そのため、腸には免疫細胞がたくさん存在しているのです。なんだか、最後の砦という感じもしますね。
病原菌と腸内細菌を見分ける
腸管免疫はとても優れた働きをします。
私たちの腸に住んでいる細菌たちも微生物には違いないのですが、体外から取り込まれた病原菌や有害な微生物と、腸内細菌をしっかり見分けることができるのです。
病気の時に処方される抗生物質は、腸内細菌もまとめて一網打尽にしてしまいますから、それに比べると本当に優秀!
腸で働くべき細菌には触れず、有害なものだけを排除する役割を持っているのです。
免疫細胞を鍛えて全身に送りだす
腸は、免疫細胞とウイルスが攻防を繰り広げる場を提供しているだけではなく、免疫細胞のトレーニング場でもあります。
胃を通過した外界のウイルスたちは、小腸の「パイエル板」という部分に集まります。そこで有害認定されたウイルスが、IgAという免疫物質によって成敗されるわけです。
毎日のように繰り返されるこの行為は、免疫細胞のトレーニングにもなっています。レベルが上がった免疫細胞を全身に送り込み、身体中の有害ウイルスをやっつけてこい!と指令を出すのも、腸の仕事。
風邪やインフルエンザなど、一見「消化器」とは関係なさそうな病気に対しても、腸管免疫がかかわっているんですね。
腸内環境を整えると免疫力がUPする理由
免疫機能の大部分を引き受けている腸管免疫は、腸内環境を整えることで力を発揮します。
腸内細菌が免疫UPに役立つ有機酸を分泌する
当サイト【colon】にたびたび登場する、短鎖脂肪酸。肥満コントロールに活躍したり、記憶力UPにも重要な役割を担っていたりと、何かと忙しい脂肪酸です。
この短鎖脂肪酸は、腸管免疫にも大きなかかわりを持っています。
短鎖脂肪酸を作り出すのは、日和見菌のバクテロイデスの他、最近はビフィズス菌も注目を集めています。腸内環境を整えて善玉菌と日和見菌を増やすことで、免疫機能もUPするんですね。
また、善玉菌として有名な乳酸菌は強い免疫増強因子を持っていて、それが腸にいる免疫細胞に刺激を与えているともいわれています。
腸が汚れていては免疫細胞活性化どころではない!
普段から腸を疲れさせてしまう生活を送っていると、腸はどんどん汚れていきます。
日和見菌は、善玉菌or悪玉菌の優勢な方に自動的に味方をする(勝ち馬に乗っかる!みたいな…)ちゃっかりものなので、悪玉菌が腸を仕切り始めるとあっという間に腸内環境は悪化してしまうのです。
見捨てられた善玉菌は、それでも毎日体内に取り込まれる食べ物を消化分解して有機酸を分泌して…と完全なオーバーワーク状態。

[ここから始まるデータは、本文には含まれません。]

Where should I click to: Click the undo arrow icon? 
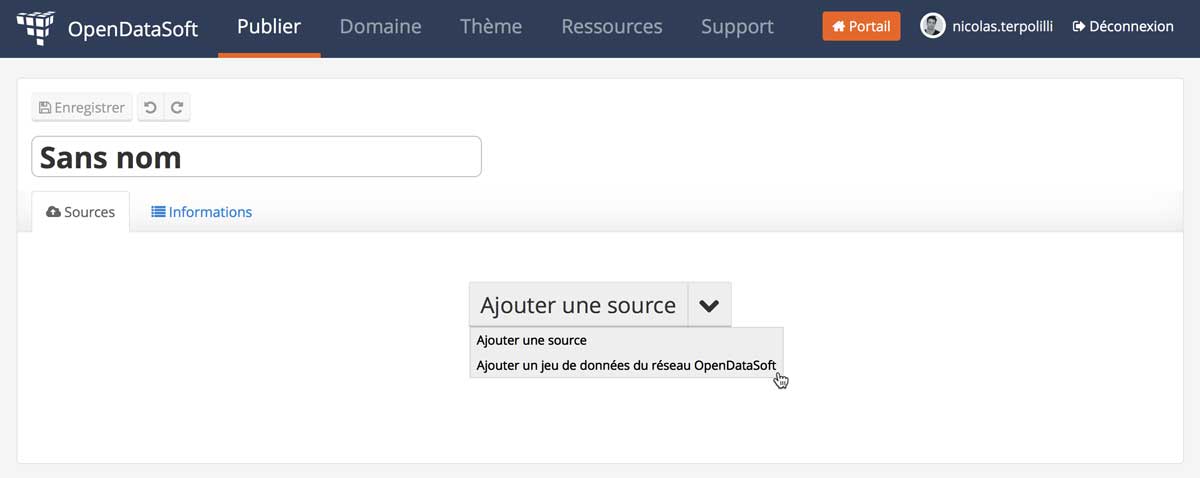coord(150,107)
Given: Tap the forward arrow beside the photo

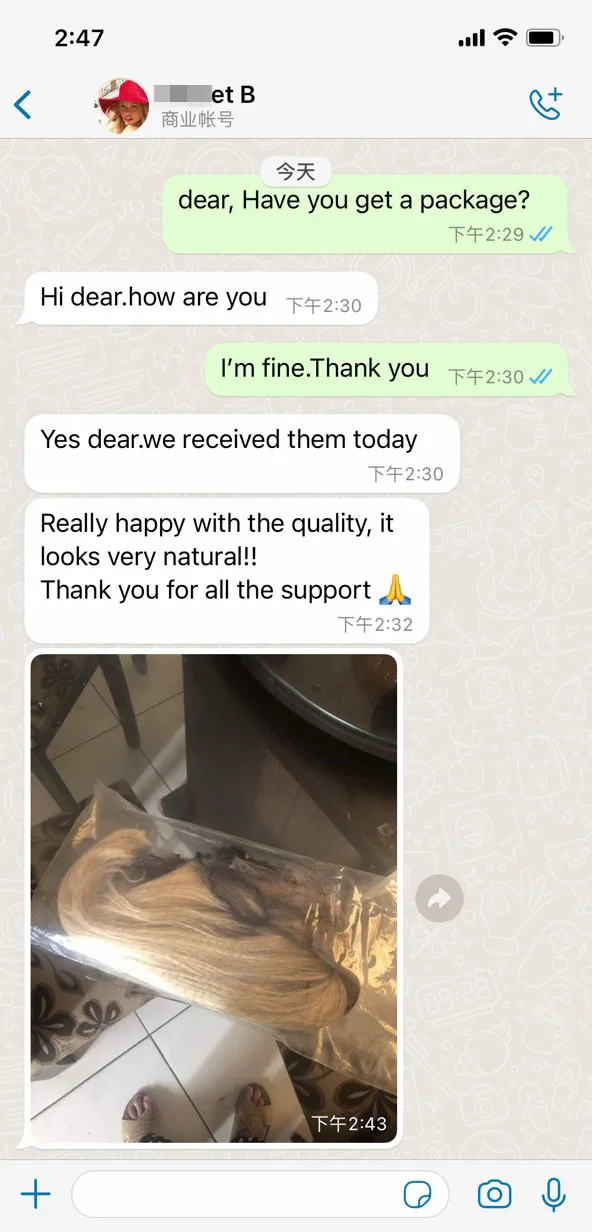Looking at the screenshot, I should pos(440,899).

とても、免疫細胞を手助けしてなんていられません。
腸内環境が整っていれば、善玉菌は安心して免疫細胞のサポートに向かうことができるんです。
免疫力が上がる腸内環境の整え方
最後に、免疫力UPに役立つ腸内環境の整え方を3つに分けてお伝えします。ポイントは、食事・生活・メンタルをバランス良く保つことです。
栄養バランスの良い和食を取り入れる
典型的な和食は、腸内環境を整えるのにぴったりです。
たんぱく質と脂質は悪玉菌を増やす性質がありますが、一方で食物繊維やビタミン・ミネラル、発酵食品は腸をキレイにしたり酵素の手助けをしたりと良い働きをしてくれます。

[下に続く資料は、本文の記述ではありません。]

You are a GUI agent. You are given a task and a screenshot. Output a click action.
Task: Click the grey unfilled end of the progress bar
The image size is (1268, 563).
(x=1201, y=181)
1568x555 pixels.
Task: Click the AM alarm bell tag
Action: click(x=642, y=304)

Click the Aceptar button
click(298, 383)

たんぱく質や脂質が自然と多くなってしまう洋食に比べ、和食は食物繊維と発酵食品が組み込まれた献立が多いですよね。お味噌汁1つとっても、野菜と豆腐と味噌など1品でさまざまな栄養を摂れるようになっています。
お米をはじめとした穀物には食物繊維が含まれていますし、副菜として出番が多い漬け物・酢の物・ひじき・切り干し大根なども、腸活には欠かせない栄養の宝庫!
昔の日本人って偉大です。
ただし、たんぱく質や脂質を一切カットするのはあまりおすすめできません。
たんぱく質は免疫細胞を活性化させる役割がありますし、脂質は疲労回復などに役立ちます。
あまり極端に、野菜!発酵食品!と頑張らず、時々は好きな物を食べてバランスを取るようにしましょう。
よく食べて動いて寝る
ご飯はしっかり食べて、積極的に動いて(運動ではない)、毎日ゆっくり寝ること!
何も、規則正しい生活習慣を意識して毎日早寝早起きなんてする必要はありません。深夜1時に寝て朝の8時に起きるのがちょうど良いリズムなら、それで良いと思います。
どうしても早寝早起きができない人は、います。私がそうです^^; 朝型or夜型は意志や気分の問題ではなく、人によって違うのは当たり前なんだそうですよ!
特に無理せず規則正しい生活をして早寝早起きができて、しかもそれが心身の健康につながっているなら、いうことはありません。
無理に規則正しい生活に身体を押し込んで、それがストレスになってしまうくらいなら、自分が心地よいと思えるリズムで生活する方が、腸内環境には良いということです。
よく食べてよく動いてよく寝るを基本にして、後はあまり難しく考えないでおきましょう!
ストレスをためずに適度に解消する
ストレスがたまると免疫が低下する!なんて、よくいいますよね。これって実は、本当のことなんです。
脳と腸は密接につながっているため、過度なストレスによって自律神経が乱れると、腸もすぐに影響を受けてしまいます。毎日たくさんの食べ物や外敵を相手にするたくましい腸も、本当はデリケートなんですよ^^
また、この記事の初めに、身体の免疫機能の7割が腸に集まっているとお伝えしましたが、残りの3割は自律神経にあります。
緊張・不安・我慢・嫌悪感・怒りなどネガティブな感情が大きくなると、自律神経のバランスが乱れます。自律神経が乱れると、今度は自律神経が産出しているホルモンに影響が出ます。それが免疫の働きを左右し、免疫力低下をまねいてしまうのです。
ストレスはためずに、適度に発散するのが一番!少なくとも週に1度は、自分を甘やかす日を作りましょう。
まとめ
新型コロナの大騒ぎからしばらくたちましたが、それでもまだちょっと不安でマスクが手離せなかったり、行く先々で除菌スプレーを使ったりしている人も多いですよね。
ですが、外界にいる雑菌を過剰にシャットアウトしてしまうと、いつまでたっても免疫力はそなわりません(逆効果になるという説もあります)。
ここで一旦目線を変えて、次は腸内環境を整えて免疫力UPを始めてみませんか?
腸で免疫細胞を鍛えて、鼻や口から入り込もうとするコロナウイルスやその他の病原菌をやっつける!
これが、健康への一番の近道かもしれません。
みなさんもぜひ、免疫を鍛える腸活生活にチャレンジしてみてくださいね。